TRINUNAL D’INSTANCE DE SAINT-BRIEUC
JUGEMENT DU 27 AVRIL 1992
ÉLÉMENTS D’IDENTIFICATION DE LA DÉCISION (N.B. : mention ne figurant pas sur l’original)
R.G. N° 77/92. JUGEMENT CONTRADICTOIRE en PREMIER ressort en date du 27 avril 1992
DEMANDEURS :
Monsieur et Madame X.
demeurant [adresse] - Madame X. comparant en personne Monsieur X. absent.
DÉFENDERESSE :
AGENCE DE BRETAGNE
prise en la personne de Monsieur Y. [adresse]. Représentée par Maître CHAULEUR avocat à SAINT-BRIEUC.
INTERVENANT :
La CONFÉDÉRATION SYNDICALE DU CADRE DE VIE (CSCV)
[adresse]. Représentée par Monsieur Z. Olivier dûment mandaté.
PRÉSIDENT : Monsieur Dominique PANNETIER Juge chargé du service du Tribunal d'Instance de SAINT-BRIEUC.
GREFFIER : Madame Danièle CESSAC Adjoint Administratif faisant fonction de Greffier.
DÉBATS : A l’audience publique du 16 mars 1992.
EXPOSÉ DU LITIGE (N.B. : mention ne figurant pas sur l’original)
[minute page 2] EXPOSÉ DU LITIGE :
Par déclaration au greffe de ce Tribunal en date du 24 janvier 1992 Monsieur et Madame X. ont sollicité la convocation de l'Agence de BRETAGNE devant le Tribunal d'Instance de SAINT-BRIEUC pour obtenir le remboursement d'une somme de 2.180 francs retenue selon eux à tort sur le dépôt de garantie qu'ils ont versé lors de la signature d'un bail et se décomposant ainsi :
- 1.680 francs au titre d'une clause qu'ils estiment non conforme à l'esprit de la loi obligeant le locataire, en cas de départ anticipé, au remboursement au prorata temporis de la durée non courue de la part de frais et honoraires versés par le propriétaire,
- 500 francs de provision sur charges non justifiées.

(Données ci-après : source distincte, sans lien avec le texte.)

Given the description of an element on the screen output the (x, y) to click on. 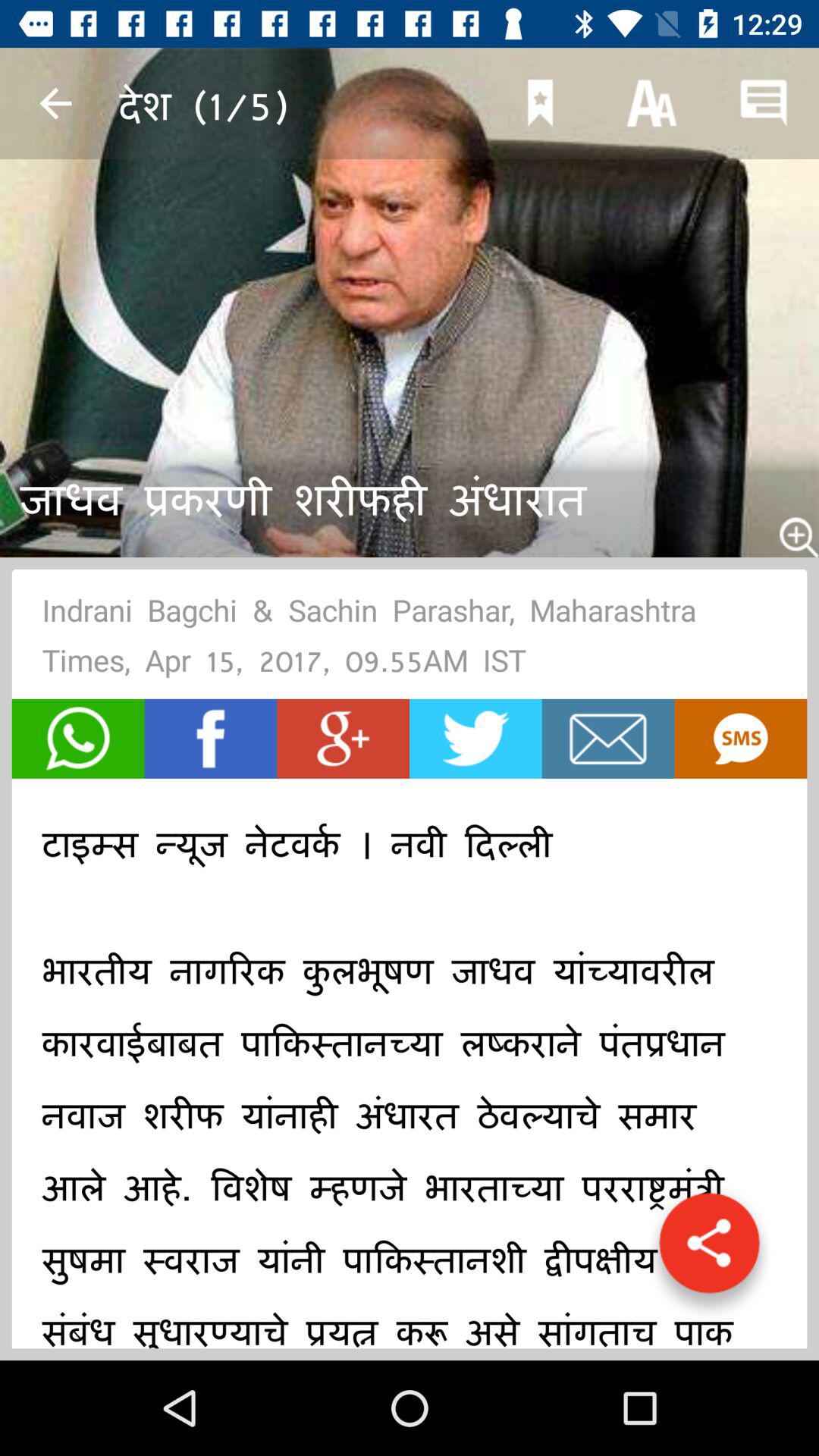
tap the item below indrani bagchi sachin (740, 738)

Les époux X. demandent également à l'Agence de BRETAGNE de produire le justificatif des sommes retenues sur le dépôt de garantie pour la taxe d'enlèvement des ordures ménagères, la provision en attente du décompte du syndic, la quittance pour consommation d'eau et celle des loyers de février à juin 1991.
Enfin ils demandent la somme de 472 francs au titre de l'article 700 du Nouveau Code de Procédure Civile.
LA CONFÉDÉRATION SYNDICALE du CADRE DE VIE, par déclaration au greffe du 24 janvier 1992 est intervenue au litige en application des articles 5 et 6 de la loi du 5 janvier 1988. Elle demande au Tribunal d'ordonner la suppression de la clause litigieuse figurant au bail qui selon eux est une clause illicite et à tout le moins une clause abusive. Elle demande également une somme de 4.700 francs au titre de l'article 700 du Nouveau Code de Procédure Civile.
En réponse l'Agence de BRETAGNE demande au Tribunal de se déclarer incompétent sur la demande de la CSCV, de débouter les époux X. de leurs prétentions et de les condamner à lui payer la somme de 1.500 francs au titre de l'article 700 du Nouveau Code de Procédure Civile.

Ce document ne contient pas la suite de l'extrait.